The 2020 year was not one of the best years for a variety of reasons. My personal productivity was definitely a little lower than past years, but overall satisfying enough considering what a weird and crazy year this was for everyone. Here’s what I did or did not get accomplished.
Last year I started a cloud-focused learning journey by earning my AWS Cloud Practitioner and AWS Solutions Architect Associate certifications. I completed this push by earning my AWS Security Specialty certification in May. This was an interesting experience as I tested from home as COVID-19 restrictions changed how we work and live. This was an interesting journey as I feel like my certification is slightly ahead of my practical hands-on experience within AWS. But, we have to start and proceed somewhere!
That certification would prove to be the only one I would earn on the year. I opted not to pursue another “remote” certification, plus there appeared to be no interest in having a training budget at work any longer, which meant no SANS course for this year nor any real reason to give ISC2 more money.
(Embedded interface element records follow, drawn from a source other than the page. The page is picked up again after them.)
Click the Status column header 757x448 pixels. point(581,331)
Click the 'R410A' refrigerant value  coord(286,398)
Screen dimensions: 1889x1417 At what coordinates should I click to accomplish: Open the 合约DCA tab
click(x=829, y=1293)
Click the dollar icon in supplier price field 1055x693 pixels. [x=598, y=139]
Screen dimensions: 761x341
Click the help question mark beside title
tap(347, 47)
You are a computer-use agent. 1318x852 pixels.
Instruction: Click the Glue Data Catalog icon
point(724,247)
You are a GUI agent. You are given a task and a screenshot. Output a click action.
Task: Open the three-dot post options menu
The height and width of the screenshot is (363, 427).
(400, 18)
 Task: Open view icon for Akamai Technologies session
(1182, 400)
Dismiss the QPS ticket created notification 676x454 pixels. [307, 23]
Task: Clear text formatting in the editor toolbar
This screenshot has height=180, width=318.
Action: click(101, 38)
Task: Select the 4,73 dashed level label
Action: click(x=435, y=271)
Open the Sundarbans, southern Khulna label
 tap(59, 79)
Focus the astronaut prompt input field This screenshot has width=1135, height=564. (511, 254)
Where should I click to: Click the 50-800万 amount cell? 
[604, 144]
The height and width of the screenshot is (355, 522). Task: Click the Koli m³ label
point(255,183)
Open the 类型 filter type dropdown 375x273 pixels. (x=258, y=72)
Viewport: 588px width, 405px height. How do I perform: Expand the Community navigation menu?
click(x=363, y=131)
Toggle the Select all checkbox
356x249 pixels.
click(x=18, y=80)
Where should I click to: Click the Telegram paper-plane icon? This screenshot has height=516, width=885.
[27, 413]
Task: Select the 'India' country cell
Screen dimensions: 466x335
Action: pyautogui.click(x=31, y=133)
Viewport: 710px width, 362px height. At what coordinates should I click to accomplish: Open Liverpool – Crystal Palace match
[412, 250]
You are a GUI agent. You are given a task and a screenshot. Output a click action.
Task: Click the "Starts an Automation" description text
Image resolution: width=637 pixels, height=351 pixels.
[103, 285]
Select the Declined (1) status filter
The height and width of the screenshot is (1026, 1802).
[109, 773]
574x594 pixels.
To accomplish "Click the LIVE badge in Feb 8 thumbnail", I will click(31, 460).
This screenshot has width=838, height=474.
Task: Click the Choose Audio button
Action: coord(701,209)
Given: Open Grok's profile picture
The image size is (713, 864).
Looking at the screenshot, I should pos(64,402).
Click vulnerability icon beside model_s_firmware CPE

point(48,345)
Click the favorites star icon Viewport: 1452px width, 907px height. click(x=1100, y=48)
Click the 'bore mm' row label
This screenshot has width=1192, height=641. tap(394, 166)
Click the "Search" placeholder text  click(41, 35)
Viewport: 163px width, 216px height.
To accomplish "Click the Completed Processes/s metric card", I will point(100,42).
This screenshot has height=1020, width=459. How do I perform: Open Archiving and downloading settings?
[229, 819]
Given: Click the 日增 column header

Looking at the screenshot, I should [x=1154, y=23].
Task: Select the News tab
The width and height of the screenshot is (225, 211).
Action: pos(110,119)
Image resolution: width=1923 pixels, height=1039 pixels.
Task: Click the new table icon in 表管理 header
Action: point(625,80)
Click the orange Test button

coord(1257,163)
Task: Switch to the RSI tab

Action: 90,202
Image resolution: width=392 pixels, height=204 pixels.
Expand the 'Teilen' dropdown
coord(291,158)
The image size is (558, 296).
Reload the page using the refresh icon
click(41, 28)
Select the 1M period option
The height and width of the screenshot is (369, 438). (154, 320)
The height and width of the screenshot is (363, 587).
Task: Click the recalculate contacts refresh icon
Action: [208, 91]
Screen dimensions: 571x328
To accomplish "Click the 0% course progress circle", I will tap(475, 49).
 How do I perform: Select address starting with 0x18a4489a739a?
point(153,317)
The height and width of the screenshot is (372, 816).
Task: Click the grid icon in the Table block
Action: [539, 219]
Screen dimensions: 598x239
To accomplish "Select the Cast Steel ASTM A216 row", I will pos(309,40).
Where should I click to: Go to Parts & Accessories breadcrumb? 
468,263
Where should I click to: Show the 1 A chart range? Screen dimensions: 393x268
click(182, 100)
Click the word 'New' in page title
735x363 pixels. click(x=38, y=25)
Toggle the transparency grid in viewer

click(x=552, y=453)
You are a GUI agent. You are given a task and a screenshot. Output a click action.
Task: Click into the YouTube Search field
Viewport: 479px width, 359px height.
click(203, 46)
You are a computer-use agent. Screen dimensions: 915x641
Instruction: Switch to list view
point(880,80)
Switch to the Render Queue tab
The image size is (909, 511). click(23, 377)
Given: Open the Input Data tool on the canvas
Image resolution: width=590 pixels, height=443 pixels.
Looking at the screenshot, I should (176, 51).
In the later half of the year I did take a 16 hour course hosted by Wild West Hackin’ Fest: Breaching the Cloud led by Beau Bullock of BHIS. This was an excellent course over 4 days and my only regret was not taking full days off for these. Half days kept me pretty busy! This course flowed nicely into my recent forays into bolstering my cloud experience, particularly with Azure. And the focus on the offense side gave me a different perspective than my previous defense/builder studies. I would love to go through this material again for further reinforcement and practice in 2021.
I also spent a good amount of time in Pentester Lab this year, completing out quite a few of the badges: White, Yellow, Blue, Green, Orange, Serialize, Intercept, Android, PCAP, Essential, and Unix. This was a flurry of activity and learning this summer. I made progress into other badges, but have plenty of content to get back into as I get time. Still, this was a significant outlay of time and addition to my skills and exposure to make this a highlight of my year.
I also did some online playground activities as well. I solved most of the challenges through the summer on the BHIS Cyber Range. I participating with a work team in the Splunk Boss of the SOC competition as part of the Splunk.conf conference. And I also was invited into and poked around Offensive Security’s Proving Grounds beta, which gave me a chance to stretch off some rust on my penetration testing of boxes.
Overall, that was mostly my year. It didn’t feel as productive as other years, but I’ll give it a pass considering 2020 was quite a shift and change for many reasons.